● **Exercise description**
Your answer should be the lines below from the one with "Viewport: 352px width, 357px height." to the one with "Click the Windows", both included, given again exactly and with nothing added.

● **Supplied data**
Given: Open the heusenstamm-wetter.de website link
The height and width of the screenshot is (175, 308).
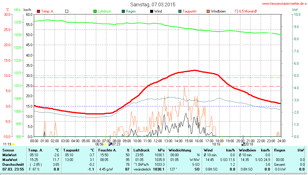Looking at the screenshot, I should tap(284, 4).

...

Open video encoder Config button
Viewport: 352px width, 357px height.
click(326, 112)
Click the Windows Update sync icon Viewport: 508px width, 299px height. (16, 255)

...

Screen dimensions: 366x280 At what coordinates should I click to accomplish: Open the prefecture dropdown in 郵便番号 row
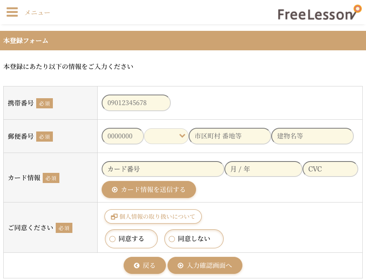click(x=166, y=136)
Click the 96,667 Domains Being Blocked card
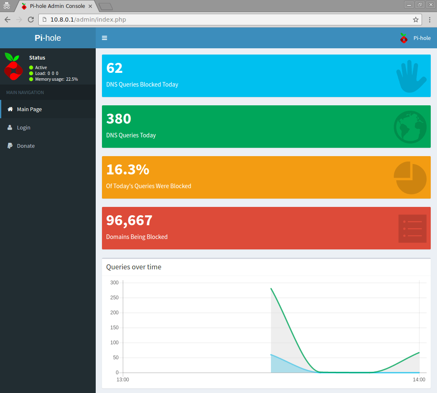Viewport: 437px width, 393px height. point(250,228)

● **Exercise answer**
Viewport: 352px width, 357px height.
click(326, 112)
Click the Windows Update sync icon Viewport: 508px width, 299px height. (16, 255)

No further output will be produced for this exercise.